Creating Custom Distributed Storage Engine

classic Classic list List threaded Threaded
4 messages Options
Reply | Threaded
Open this post in threaded view
|  
Report Content as Inappropriate

Creating Custom Distributed Storage Engine

Jonathan Ellithorpe
Hi All,

I saw the documentation here:

https://dev.mysql.com/doc/internals/en/custom-engine.html

But I wasn't sure if this documentation was valid for the case where I want
to create a distributed, shared, storage backend for MySQL, where many
MySQL servers are all accessing the same storage backend.

Could someone please point me in the right direction? I'm not sure if
there's something special that goes into creating a distributed storage
engine plugin for MySQL (say, for Cassandra, where one intends to deploy
multiple MySQL servers that all access the same Cassandra cluster).

Thanks for any help,
Jonathan
Reply | Threaded
Open this post in threaded view
|  
Report Content as Inappropriate

Re: Creating Custom Distributed Storage Engine

Mauritz Sundell
Hi Jonathan

On 2016-07-19 02:05, Jonathan Ellithorpe wrote:
> Hi All,
>
> I saw the documentation here:
>
> https://dev.mysql.com/doc/internals/en/custom-engine.html
>
> But I wasn't sure if this documentation was valid for the case where I want
> to create a distributed, shared, storage backend for MySQL, where many
> MySQL servers are all accessing the same storage backend.
The ndbcluster engine, which connects to a distributed storage, uses the
same storage engine interface as any storage engine.
So the referenced documentation should be valid, although there will be
complications.

>
> Could someone please point me in the right direction?
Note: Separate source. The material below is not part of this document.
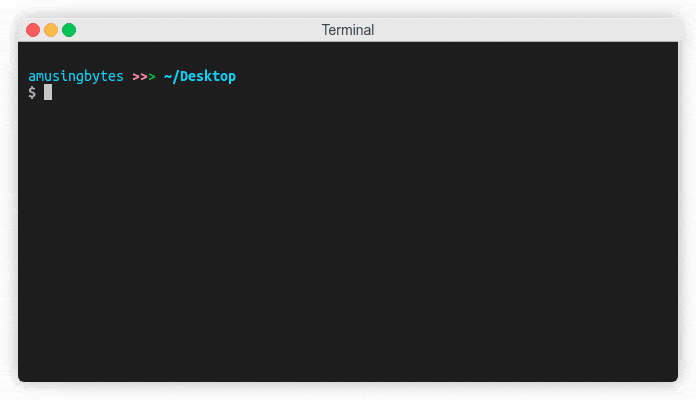Viewport: 696px width, 400px height.
Task: Maximize the Terminal using the green button
Action: tap(69, 30)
I'm not sure if
> there's something special that goes into creating a distributed storage
> engine plugin for MySQL (say, for Cassandra, where one intends to deploy
> multiple MySQL servers that all access the same Cassandra cluster).
The storage engine interface have no mean to pass knowledge of other
MySQL servers connected to the same distributed data.
And the MySQL server do not need to know either.

Starting with a read only engine, the first complication is how each
MySQL server should know about tables accessible in the distributed storage.
For this one could let CREATE TABLE mean create a local table object on
the local server and map that do a table in the distributed storage,
exactly how is up to the engine implmentation.
DROP TABLE should then mean drop the mapping, not dropping the table in
the distributed storage.

If one want to be able to create and drop tables from MySQL in the
distributed storage it is probably wise to store the SQL-statement in
the distributed storage and ensure that other MySQL server uses the same
create statement for the table.  One might also implement some way for
handler to notify each other about tables created or dropped, and create
them from engine when notified, see ha_create_table_from_engine().

Supporting writes should not be a problem either, but some feature need
some extra thoughts either to application or storage engine implemention.

For example triggers on a distributed table will only be created locally
on the MySQL server the create trigger statement are issued on, and it
will not be passed to storage engine so the engine can not distribute
the create trigger.  This implies that application need to create the
same triggers on all MySQL servers if needed. Also triggers are executed
only on the MySQL issuing the triggering SQL-statement.  And updates not
going through a MySQL server will not trigger a MySQL trigger.

If you intend to use MySQL replication the storage engine must have some
way to subscribe on all relevant row changes from the distributed
storage and then inject them into the servers binlog, otherwise only
SQL-statement issued locally on the binlogging MySQL server will be
logged and replicated.  I believe this is not documented except in the code.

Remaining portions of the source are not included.